This is a slightly tricky one – before I looked it up, I wasn’t sure what the difference was, and I would probably have used either of them in a sentence without thinking about it too much. And it turns out that one is preferable to the other, not that they mean different things. It’s nice that we all get to learn something from these posts!
Due to, used for “because of” (as opposed to “timed to” – “the train is due to arrive at eight”), is usually seen as being incorrect, according to my OUP reference books, which prefer “on account of”. I’m going to quote the New Oxford Dictionary for Writers and Editors here: “Due to: traditionally condemned as incorrect in the sense ‘because of’; on account of is a better alternative.” I don’t feel that we use on account of very much in common written or spoken English. So, maybe it’s best to stick to …
Owing to, which is defined as meaning “because of” or “on account of”.
So: use “because of” or “owing to” if you don’t want the good people of the OUP to think you’re incorrect!
“Owing to leaves on the line, and because of other issues with the track, this train, which is due to leave at eight, will not be departing on time.”

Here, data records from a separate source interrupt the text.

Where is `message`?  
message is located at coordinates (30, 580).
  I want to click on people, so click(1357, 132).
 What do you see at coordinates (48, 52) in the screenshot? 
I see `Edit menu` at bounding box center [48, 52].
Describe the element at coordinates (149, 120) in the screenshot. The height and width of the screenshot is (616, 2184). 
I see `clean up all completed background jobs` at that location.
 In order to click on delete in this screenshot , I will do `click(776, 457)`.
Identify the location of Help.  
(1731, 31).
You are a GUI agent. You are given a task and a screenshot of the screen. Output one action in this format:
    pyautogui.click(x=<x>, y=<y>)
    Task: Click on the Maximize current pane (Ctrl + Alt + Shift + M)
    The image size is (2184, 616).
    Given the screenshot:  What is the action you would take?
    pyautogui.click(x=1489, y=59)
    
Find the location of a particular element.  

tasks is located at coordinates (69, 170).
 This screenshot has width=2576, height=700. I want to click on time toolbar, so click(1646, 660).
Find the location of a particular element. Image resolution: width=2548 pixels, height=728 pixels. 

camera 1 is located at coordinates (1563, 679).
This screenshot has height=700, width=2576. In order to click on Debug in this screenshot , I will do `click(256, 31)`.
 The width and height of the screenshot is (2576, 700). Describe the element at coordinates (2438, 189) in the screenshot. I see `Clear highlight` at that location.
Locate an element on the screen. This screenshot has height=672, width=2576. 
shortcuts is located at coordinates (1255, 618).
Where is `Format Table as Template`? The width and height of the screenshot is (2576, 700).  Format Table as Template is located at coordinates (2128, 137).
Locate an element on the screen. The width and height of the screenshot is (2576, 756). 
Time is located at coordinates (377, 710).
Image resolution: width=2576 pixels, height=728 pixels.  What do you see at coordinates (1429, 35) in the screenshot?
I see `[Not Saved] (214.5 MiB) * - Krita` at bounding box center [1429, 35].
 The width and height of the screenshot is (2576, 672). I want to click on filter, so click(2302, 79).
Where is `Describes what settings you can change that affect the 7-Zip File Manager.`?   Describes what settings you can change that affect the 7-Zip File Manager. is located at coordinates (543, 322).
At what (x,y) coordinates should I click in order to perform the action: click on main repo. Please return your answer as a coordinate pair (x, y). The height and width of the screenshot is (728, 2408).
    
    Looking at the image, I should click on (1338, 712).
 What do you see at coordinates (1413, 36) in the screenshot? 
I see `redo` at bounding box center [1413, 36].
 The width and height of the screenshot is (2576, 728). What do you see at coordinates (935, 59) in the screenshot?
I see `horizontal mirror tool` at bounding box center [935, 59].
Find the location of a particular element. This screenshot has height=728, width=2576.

For more troublesome pairs, have a look on the category cloud or click here.
August 1, 2011 at 4:10 pm
Owing to reading this post I will need to make some changes!
Liz at Libro
August 1, 2011 at 4:21 pm
Indeed! It’s a bit of a shocker, isn’t it – I really didn’t know and fear I’ve used the BAD one before myself! It’s always good to learn from writing one’s own blog posts, though!